**SET PROBLEM A**
Answer these questions about the article on the Math Works teacher gatherings, one answer per line, marked (i), (ii), and (iii):
(i) In what year was Linda Eberhart Maryland's Teacher of the Year?
(ii) Which grade does Steve Lecholop teach at North Bend Elementary School?
(iii) How much does Math Works cost each year?

**DOCUMENT EXTRACT**
The idea came to Linda Eberhart in 2002, when she was Maryland's Teacher of the Year. Traveling around the state, she got to hear from lots of other teachers about what was working in their classrooms and what wasn't.
The next year, Eberhart rounded up some fellow fifth-grade teachers in Baltimore schools and gathered them in her classroom at Mount Royal Elementary/Middle School in Bolton Hill. The subject: math. How children learn it, where they struggle, what motivates them.
There were only about 15 teachers at first, but word quickly spread. Soon colleagues teaching fourth grade wanted to come, too. Then third grade. Now, convening one Thursday night a month, the group has swelled to about 150. They come, on their own time, to share suggestions and support each other.
Suggestions such as: Superman has to run before he jumps. That's how Steve Lecholop got his fourth-grade pupils at North Bend Elementary School to remember to run across the X-axis before jumping up the Y-axis on coordinate grids.
Lecholop is in his second year of teaching. Eberhart is in her 37th. This past Thursday, she reported back to him that his tip worked great with her class.
"I get so many wonderful ideas from everyone," said Eberhart, who makes and distributes a CD each month with all the suggestions shared in the previous session, along with her own ideas.
At Mount Royal, Eberhart teaches math to the same group of children for two years in a row, in fourth and fifth grades. She plans to retire at the end of next school year, when her current fourth-graders finish fifth grade. Until then, she is grooming younger teachers to keep the Thursday night sessions going. She is also working to put all her teaching strategies into the computer to leave for them.
In the late 1990s, Eberhart's pupils posted the highest math test scores in the state. The state now uses a different standardized test, which 85 percent of Mount Royal fifth-graders passed last year. That compares with a pass rate of 48 percent citywide and 69 percent across Maryland.
While she doesn't have hard numbers to back her up, Eberhart says the teachers who come regularly to the monthly gatherings have seen their classes' math test scores go up significantly.
The whole effort, which has become known as "Math Works," costs $20,000 a year for materials and a stipend for another teacher, Tara Barnes, who oversees the logistics. It is funded through an Abell Foundation grant.
For such a small amount of money, Eberhart says, the program has profound implications. School systems spend hundreds of thousands of dollars each year on professional development, which often involves experts telling teachers what to do. A far more effective strategy, she argues, is for teachers to collaborate as equals.
What is more, a key factor behind many teachers' decisions to leave the profession after a few years is lack of support. Several teachers interviewed said the Math Works meetings - and the connections they make there - go a long way toward filling that void.

**SET PROBLEM B**
Output the rows as a JSON list of strings, one string per line and no blank lines. Start with the first line of the rows and go on through the line containing "Action: [257, 421]".

**INPUT ROWS**
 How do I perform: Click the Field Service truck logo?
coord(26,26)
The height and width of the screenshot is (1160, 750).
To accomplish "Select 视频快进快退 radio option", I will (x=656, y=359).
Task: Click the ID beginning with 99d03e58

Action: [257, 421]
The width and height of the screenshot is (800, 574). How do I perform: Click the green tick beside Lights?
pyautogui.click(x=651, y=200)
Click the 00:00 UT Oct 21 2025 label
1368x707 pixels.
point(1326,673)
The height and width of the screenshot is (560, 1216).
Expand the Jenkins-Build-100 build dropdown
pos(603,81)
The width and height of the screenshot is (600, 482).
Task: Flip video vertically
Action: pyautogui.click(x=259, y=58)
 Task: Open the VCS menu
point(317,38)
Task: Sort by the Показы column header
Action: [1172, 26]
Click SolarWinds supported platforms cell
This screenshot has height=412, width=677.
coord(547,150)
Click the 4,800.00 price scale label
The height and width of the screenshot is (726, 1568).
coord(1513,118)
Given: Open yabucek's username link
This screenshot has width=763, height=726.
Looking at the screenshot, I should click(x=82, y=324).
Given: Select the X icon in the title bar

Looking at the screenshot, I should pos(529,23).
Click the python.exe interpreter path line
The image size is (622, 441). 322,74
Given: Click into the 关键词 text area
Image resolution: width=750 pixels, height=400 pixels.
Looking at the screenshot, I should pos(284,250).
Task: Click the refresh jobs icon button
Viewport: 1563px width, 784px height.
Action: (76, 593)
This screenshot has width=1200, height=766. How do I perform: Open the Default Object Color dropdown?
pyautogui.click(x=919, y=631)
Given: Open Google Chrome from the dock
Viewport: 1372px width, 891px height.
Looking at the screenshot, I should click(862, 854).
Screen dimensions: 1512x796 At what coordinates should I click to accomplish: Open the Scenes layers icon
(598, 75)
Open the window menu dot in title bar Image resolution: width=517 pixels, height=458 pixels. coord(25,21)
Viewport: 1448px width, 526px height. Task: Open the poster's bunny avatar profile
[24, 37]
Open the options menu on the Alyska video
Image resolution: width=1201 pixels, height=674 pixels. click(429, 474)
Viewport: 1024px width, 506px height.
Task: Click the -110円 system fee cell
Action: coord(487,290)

**EXPECTED OUTPUT A**
(i) 2002
(ii) Fourth grade
(iii) $20,000

**EXPECTED OUTPUT B**
[
  " How do I perform: Click the Field Service truck logo?",
  "coord(26,26)",
  "The height and width of the screenshot is (1160, 750).",
  "To accomplish \"Select 视频快进快退 radio option\", I will (x=656, y=359).",
  "Task: Click the ID beginning with 99d03e58",
  "Action: [257, 421]"
]